1.1 SEM- Partial Least Square


Hair, Black, Babin, and Anderson [9] explain that Structural Equation
Modeling is a statistical model to explain the relationships among multiple
variables. SEM has an ability to represent unobserved variables in these
relationships and account for measurement error in the estimation process. The
most common SEM estimation procedure is maximum likelihood estimation
(MLE). MLE provides a valid and stable result under ideal condition. Model
complexity leads to the need for large sample. MLE is more efficient and unbiased
when the assumption of multivariate normality is fulfilled. One of the
developments of SEM is Partial Least Square (PLS). Wold [10] introduced PLS
using NIPALS (Nonlinear Iterative Partial Least Squares) algorithm. Whereas
SEM estimates model in order to discrepancy between the estimated and sample
covariance matrices is minimized, PLS explained variance of the endogenous
variable is maximized by estimating the partial model relationship in iterative
sequence of ordinary least squares (OLS) regressions. Thus, PLS scores are
estimated as exact linear combinations of their associated manifest variables and
treats them as error-free substitutes for the manifest variables. Whereas SEM
requires distributional assumptions, PLS is less rigid distributional assumptions on
the data. PLS is referred to as soft modeling technique with minimum demands
regarding measurement scales, sample sizes and residual distribution. In this study,
used three latent variables to predicted food insecurity. Three latent variables are
food availability, food access, and food utilization.
Partial Least Square includes the measurement model (outer models) and
the structural model (inner model). Inner model describing the relationship
between latent variables. General equation of the structural model:
𝜂 = 𝐵𝜂 + 𝛤𝜉 + 𝜁
Where:
𝜂 :Vector of endogenous variables in the inner model
𝐵 : Path coefficient matrix of endogenous variables in the inner model
𝛤 : Path coefficient matrix of exogenous variables in the inner model
𝜉 : Vector of exogenous variables in the inner model
𝜁 : Random vector of residuals in the inner model
Outer model defines the relation between the latent variables and the
observed indicator or manifest variables. General equation of the outer model:
𝑥 = Ʌ𝑥 𝜉 + 𝛿
𝑦 = Ʌ𝑦 𝜂 + 𝜀

170
Where:
𝑥 : Vector of exogenous latent variables
𝑦 : Vector of endogenous latent variables
Ʌ𝑥 : Loading factor matrix of exogenous latent variables
Ʌ𝑦 : Loading factor matrix of endogenous latent variables
𝛿 : Error in the measurement model in exogenous variables
𝜀 : Error in the measurement model in endogenous variables

1.2 Data and Variables


Data that used in this study are secondary data. Data collected from
National Socio-Economic Survey 2013, Village Potential Data Collection, Health
Research 2013, Papua and Papua Barat in figure 2014.
Indicators used in food availability are normative consumption to net per-
capita production ratio and percentage of food crop production in Gross domestic
product. Food access uses indicators percentage of people living below the poverty
line, percentage of villages with inadequate transport connections, and percentage
of households without access to electricity. Indicators food utilization are
percentage of female illiteracy, percentage of households without access to clean
and safe drinking water, child stunting, life expectancy at birth, percentage of food
expenditure per capita. Food insecurity used indicators percentage of damage area,
percentage of forest area, and percentage of floods area.

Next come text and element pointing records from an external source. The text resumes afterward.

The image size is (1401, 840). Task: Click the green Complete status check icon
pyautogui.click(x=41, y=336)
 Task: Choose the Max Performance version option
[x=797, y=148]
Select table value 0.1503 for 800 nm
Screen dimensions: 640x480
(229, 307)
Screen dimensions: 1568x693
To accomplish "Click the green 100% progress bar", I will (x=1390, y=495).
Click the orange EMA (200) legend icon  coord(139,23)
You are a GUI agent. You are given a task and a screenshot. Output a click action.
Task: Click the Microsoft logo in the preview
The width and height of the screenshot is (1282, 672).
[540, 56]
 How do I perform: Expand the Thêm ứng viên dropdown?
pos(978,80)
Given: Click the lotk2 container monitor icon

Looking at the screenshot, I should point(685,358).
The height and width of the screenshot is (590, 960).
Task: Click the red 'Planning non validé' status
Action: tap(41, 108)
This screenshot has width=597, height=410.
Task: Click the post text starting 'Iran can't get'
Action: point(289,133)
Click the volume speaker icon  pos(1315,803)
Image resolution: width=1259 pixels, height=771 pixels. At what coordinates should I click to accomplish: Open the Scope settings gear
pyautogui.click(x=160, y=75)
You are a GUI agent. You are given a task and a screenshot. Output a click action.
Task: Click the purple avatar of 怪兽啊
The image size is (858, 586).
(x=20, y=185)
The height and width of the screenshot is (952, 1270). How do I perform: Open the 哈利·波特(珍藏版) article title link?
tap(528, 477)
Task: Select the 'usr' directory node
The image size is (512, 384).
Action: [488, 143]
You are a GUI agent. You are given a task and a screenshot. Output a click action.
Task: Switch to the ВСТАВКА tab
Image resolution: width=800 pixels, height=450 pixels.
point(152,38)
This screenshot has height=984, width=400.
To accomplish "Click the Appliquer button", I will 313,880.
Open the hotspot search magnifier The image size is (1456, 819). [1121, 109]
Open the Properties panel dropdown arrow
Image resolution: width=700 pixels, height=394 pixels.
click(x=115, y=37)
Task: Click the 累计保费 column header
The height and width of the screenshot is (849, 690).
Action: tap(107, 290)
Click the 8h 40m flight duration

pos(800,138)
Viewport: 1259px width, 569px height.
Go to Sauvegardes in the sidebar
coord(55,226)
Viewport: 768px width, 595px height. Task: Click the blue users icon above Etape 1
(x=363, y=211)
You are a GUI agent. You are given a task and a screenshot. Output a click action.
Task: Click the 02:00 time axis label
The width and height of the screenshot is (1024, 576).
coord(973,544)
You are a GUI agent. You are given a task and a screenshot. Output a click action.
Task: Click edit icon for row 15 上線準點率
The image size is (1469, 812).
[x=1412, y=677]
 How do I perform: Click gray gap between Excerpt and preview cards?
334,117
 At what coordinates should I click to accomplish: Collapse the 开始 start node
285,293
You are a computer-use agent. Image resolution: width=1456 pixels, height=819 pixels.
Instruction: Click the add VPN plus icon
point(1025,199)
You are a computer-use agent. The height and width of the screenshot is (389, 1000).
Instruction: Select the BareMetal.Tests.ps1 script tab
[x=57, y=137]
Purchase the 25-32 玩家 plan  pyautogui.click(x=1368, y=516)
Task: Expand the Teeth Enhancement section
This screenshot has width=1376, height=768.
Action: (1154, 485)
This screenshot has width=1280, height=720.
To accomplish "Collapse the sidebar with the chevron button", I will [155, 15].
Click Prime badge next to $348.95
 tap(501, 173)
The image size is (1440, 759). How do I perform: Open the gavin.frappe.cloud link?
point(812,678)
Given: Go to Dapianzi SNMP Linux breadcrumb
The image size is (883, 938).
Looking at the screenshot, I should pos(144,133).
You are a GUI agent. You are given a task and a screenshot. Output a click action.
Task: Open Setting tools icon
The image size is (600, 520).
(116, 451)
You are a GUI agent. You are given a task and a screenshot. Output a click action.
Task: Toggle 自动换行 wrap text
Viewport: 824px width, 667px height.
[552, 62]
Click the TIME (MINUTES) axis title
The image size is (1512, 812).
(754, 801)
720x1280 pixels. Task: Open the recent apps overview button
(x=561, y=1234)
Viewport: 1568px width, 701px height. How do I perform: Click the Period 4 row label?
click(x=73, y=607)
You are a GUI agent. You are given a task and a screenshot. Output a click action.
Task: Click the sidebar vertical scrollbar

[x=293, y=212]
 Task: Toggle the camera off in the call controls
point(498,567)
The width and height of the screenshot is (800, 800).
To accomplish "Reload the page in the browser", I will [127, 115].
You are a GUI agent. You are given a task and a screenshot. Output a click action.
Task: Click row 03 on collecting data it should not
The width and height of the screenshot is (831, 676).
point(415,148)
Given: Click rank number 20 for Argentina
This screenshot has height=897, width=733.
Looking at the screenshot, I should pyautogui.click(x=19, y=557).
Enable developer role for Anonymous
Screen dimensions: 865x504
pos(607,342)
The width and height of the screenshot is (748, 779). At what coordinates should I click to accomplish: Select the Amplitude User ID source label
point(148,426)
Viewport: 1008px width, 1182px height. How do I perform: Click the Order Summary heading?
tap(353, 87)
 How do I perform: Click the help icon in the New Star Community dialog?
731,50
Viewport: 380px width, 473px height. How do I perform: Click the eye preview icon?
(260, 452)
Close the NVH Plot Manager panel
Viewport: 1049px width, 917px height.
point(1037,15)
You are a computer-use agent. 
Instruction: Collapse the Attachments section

FIGURE 1. Conceptual models in this study

Manifest variables used in this study : (X1) normative consumption to net


per capita production ratio, (X2) percentage of food crop production in Gross
domestic product, (X3) percentage of people living below the poverty line, (X4)
percentage of villages with inadequate transport connections, (X5) percentage of
households without access to electricity, (X6) percentage of female illiteracy, (X7)
percentage of households without access to clean and safe drinking water, (X 8)
child stunting, (X9) life expectancy at birth, (X10) percentage of food expenditure
per capita, (Y1) percentage of forest area, (Y2) percentage of floods area, and (Y3)
percentage of damage area .

171
2. Main Results
The result of Partial Least Square includes the measurement model and the
structural model. The measurement model defines the relation between the latent
variables and the observed indicator or manifest variables. Fig 2. shows that X8 and
X9 not valid indicators in food utilization, Y3 and Y1 are not valid indicators in food
insecurity.

FIGURE 2. Path diagram of food Insecurity

In the next step, X8 and X9 exclude from food utilization, Y1 and Y3 exclude from
food insecurity. The result after excludes X8, X9, Y1 and Y3 shown in fig 3.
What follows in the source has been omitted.